Problem details >>
Return each line below that contains the string "point", copying every such line in full.

[start of Exercise material]

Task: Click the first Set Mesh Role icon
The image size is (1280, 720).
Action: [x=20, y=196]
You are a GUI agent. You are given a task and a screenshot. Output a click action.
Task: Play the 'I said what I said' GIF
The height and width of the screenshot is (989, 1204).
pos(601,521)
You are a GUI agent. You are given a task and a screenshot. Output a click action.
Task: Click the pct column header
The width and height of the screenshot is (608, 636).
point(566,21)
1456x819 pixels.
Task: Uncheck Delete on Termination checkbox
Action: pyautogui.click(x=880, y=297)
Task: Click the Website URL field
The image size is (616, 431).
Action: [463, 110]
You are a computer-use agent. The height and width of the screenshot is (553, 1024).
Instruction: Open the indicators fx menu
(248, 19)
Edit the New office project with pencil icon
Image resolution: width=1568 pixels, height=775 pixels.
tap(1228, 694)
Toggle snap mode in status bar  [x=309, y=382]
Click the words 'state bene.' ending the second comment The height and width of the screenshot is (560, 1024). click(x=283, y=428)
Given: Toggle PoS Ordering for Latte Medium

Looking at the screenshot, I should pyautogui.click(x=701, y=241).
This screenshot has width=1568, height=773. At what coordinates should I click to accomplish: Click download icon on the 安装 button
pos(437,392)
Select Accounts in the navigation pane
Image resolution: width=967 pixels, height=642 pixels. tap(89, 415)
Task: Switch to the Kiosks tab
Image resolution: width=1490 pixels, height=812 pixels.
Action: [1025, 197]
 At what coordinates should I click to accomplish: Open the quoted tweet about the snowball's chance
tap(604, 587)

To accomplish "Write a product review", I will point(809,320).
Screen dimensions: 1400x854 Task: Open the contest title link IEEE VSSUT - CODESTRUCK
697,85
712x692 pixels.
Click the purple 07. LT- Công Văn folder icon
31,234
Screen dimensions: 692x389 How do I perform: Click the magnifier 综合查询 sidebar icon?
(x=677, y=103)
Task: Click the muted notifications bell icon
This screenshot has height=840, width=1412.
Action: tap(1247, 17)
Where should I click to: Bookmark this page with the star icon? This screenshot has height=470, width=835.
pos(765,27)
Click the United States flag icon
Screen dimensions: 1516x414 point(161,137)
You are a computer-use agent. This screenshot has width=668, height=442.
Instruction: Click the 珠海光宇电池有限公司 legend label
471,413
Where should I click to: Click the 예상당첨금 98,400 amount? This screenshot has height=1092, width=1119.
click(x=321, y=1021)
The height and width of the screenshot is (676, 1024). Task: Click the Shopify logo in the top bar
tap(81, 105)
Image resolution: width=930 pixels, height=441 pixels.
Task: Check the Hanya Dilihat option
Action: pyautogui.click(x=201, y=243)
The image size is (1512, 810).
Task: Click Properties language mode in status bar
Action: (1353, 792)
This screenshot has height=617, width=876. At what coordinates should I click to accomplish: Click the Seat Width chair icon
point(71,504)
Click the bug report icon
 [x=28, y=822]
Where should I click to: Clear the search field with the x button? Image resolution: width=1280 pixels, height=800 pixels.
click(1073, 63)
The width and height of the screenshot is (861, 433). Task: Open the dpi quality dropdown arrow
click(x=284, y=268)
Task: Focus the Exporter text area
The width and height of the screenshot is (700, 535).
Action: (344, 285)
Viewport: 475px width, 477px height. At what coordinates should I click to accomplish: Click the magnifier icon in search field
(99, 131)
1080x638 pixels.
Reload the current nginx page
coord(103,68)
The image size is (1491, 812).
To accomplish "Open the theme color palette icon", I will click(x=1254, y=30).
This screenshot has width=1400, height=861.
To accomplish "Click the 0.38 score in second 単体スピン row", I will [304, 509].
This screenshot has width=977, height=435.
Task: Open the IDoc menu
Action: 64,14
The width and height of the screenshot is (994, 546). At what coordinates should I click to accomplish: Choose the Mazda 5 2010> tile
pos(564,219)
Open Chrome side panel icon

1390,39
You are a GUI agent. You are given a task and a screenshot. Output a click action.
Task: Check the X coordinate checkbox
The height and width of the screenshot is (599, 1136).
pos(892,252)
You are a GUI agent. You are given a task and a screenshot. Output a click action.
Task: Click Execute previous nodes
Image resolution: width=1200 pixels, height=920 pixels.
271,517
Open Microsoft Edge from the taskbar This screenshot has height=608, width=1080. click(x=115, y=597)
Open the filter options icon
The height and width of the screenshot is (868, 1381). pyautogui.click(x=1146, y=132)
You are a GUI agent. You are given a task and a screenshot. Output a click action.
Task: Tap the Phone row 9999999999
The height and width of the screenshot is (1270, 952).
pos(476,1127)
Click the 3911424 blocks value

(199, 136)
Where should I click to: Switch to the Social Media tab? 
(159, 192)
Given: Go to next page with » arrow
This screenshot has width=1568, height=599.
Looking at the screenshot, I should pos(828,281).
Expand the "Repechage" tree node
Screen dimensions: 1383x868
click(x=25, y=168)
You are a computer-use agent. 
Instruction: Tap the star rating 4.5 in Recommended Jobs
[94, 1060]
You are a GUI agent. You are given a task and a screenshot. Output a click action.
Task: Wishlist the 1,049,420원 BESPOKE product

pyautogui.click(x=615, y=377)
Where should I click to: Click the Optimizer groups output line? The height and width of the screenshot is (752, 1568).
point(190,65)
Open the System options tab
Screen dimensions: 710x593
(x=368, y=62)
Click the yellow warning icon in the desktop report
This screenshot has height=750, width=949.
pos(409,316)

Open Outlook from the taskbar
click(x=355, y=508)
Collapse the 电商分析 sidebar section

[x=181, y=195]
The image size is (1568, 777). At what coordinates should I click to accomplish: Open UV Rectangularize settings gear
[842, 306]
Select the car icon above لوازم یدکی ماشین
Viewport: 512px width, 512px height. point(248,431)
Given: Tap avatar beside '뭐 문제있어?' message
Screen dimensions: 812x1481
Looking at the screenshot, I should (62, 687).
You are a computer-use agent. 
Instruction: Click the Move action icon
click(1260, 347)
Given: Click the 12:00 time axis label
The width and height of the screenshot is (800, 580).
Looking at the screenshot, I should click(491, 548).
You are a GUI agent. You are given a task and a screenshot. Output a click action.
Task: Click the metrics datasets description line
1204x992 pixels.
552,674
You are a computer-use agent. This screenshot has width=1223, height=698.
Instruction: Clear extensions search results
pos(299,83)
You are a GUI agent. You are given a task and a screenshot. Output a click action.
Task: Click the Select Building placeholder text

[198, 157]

[end of Exercise material]

Written solution >>
point(566,21)
To accomplish "Write a product review", I will point(809,320).
Screen dimensions: 1516x414 point(161,137)
point(71,504)
point(190,65)
Viewport: 512px width, 512px height. point(248,431)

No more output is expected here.